Pour l'heure, les gens défilent, ça se mouche, ça balance des fleurs, ça touche du bout des doigts le bois de mon missile, ça conciliabule, ça soupire et, tiens, ça regrette, ça donne des assurances mais aussi des conseils dans le bruit incongru de certains borborygmes car c'est bientôt midi. Enfin quoi, lâchement, ça soupire d'aise de se savoir vivant et, mon Dieu comme c'est bon de respirer l'air de ce printemps tardif ! Oh comme il a grandi ce petit et des tonnes et des tonnes de petites piquettes du même tonneau qui n'est certes pas du vin de messe. Evidemment mon âme se gausse, planquée derrière quelques pâquerettes, se souvenant ainsi du temps où mes mains malhabiles les effeuillaient une à une devant le regard séduit d'une femme en fleur. Et puis, parce qu'elle est bienveillante mais aussi un tantinet inquiète, elle va rassurer ceux que j'ai grandement aimés en leur insufflant quelques mots inventés.
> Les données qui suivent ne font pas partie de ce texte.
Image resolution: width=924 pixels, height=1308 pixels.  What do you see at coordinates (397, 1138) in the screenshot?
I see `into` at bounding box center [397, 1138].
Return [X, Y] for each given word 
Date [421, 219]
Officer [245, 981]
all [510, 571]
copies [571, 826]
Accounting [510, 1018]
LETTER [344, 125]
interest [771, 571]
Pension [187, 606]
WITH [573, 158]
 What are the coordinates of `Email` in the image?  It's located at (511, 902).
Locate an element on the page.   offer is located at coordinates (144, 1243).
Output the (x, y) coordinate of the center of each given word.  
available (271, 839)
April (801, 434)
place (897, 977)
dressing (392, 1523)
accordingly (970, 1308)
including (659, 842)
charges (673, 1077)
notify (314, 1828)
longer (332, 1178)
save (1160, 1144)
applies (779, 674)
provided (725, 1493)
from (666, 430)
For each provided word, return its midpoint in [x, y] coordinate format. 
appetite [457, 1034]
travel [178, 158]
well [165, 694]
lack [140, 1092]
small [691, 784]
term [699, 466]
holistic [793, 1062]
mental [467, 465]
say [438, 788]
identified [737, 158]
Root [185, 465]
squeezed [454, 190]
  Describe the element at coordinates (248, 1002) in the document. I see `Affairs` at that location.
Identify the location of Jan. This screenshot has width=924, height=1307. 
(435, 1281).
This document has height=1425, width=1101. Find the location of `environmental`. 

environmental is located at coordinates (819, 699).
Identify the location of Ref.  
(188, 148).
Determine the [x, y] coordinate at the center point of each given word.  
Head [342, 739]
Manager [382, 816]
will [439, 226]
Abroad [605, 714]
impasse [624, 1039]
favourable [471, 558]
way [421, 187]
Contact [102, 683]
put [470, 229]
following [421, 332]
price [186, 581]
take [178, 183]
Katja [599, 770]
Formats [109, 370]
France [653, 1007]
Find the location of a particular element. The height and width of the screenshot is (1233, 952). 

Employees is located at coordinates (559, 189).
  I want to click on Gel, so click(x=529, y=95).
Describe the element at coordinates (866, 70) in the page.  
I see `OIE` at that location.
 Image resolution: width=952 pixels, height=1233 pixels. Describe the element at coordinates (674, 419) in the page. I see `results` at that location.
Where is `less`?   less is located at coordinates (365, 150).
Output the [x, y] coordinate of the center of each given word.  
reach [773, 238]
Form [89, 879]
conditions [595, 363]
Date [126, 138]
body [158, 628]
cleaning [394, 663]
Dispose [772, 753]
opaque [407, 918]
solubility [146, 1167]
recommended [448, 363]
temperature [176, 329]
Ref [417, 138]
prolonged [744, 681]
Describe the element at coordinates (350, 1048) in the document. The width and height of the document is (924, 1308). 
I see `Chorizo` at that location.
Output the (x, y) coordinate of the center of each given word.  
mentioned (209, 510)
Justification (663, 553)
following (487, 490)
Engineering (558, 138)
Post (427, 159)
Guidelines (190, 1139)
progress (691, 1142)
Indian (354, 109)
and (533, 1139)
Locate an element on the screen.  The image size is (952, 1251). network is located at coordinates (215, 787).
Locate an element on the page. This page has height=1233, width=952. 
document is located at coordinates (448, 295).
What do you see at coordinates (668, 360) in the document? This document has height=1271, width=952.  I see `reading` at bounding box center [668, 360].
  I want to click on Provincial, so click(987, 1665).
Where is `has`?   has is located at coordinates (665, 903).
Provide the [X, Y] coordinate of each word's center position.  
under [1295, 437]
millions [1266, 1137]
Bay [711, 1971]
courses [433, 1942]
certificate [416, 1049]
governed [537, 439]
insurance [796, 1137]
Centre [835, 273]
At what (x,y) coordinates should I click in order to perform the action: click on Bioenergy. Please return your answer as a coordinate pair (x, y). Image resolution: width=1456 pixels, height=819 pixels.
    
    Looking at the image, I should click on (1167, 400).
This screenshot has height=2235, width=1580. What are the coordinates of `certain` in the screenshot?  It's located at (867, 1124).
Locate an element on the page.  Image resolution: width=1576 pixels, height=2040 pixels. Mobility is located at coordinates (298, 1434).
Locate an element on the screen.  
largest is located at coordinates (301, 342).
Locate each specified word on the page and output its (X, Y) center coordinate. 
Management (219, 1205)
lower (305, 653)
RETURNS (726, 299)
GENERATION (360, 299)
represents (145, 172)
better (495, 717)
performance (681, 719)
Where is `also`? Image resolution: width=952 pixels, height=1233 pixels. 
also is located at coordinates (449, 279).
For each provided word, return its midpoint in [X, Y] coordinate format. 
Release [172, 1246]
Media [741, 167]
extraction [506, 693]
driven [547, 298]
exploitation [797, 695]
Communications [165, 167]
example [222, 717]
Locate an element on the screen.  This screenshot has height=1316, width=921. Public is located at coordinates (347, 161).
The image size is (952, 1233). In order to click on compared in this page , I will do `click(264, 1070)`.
Ceux qui les recevaient alors, reconnaissant leurs tournures, semblaient subitement rassérénés et, comment dirais-je, quelque peu étonnés en retournant leurs têtes, les yeux écarquillés.
Mon corps, lui, se morfondait.
Vous me direz qu'il n'avait pas grand-chose d'autre à faire, ayant suffisamment fait de son vivant, certaines d'ailleurs, assemblées autour de lui, pensant même, avec une pointe de regret, qu'il aurait pu faire encore.
Il se morfondait et quand on entendit le bois couiner lorsqu'il toucha le fond, mon âme en surprit plus d'un chuchoter à son voisin : "Quand même, un si grand trou pour un si petit homme" !
Le problème voyez-vous, dans tout voyage, ce sont les bagages et moi des souvenirs, j'en ai bien plus qu'une congrégation d'évêques peut en bénir, alors oui, j'ai besoin de place.
Le soir, quand tout fut désert, quand là-bas vers l'ouest, le soleil entama son appareillage vers la haute mer, quand les piafs commencèrent à se planquer sous leurs plumes, mon âme s'approcha de mon carré de terre et me dit :
- Bon c'est pas tout ça, il va quand même falloir que j'y aille, mais dis-moi, une dernière chose, à quoi puis-je distinguer l'âme d'une blonde de celle d'une brune ?
Et là, j'ai pas pu me retenir, que voulez-vous, c'était pourtant mon âme et elle aurait dû savoir, mais voilà j'étais mort et elle se sentait un peu perdue.
- Que tu es couillon, si tu y vas comme ça, tu vas ramer grave ! Ce sont des âmes féminines, tu entends : féminines ! Alors ne cherchent pas à les distinguer, ne cherche pas à comprendre. Laisse-toi porter vers elles, juste porter et qu'elles soient blondes, brunes, rousses, violettes, vertes ou que sais-je encore, laisse-les passer devant, et contente toi de les suivre et, si tu n'as plus leur parfum comme mirage, glisse-toi dans leur sillage et tu verras, oui, toi tu verras comme c'est beau une poussière d'étoiles.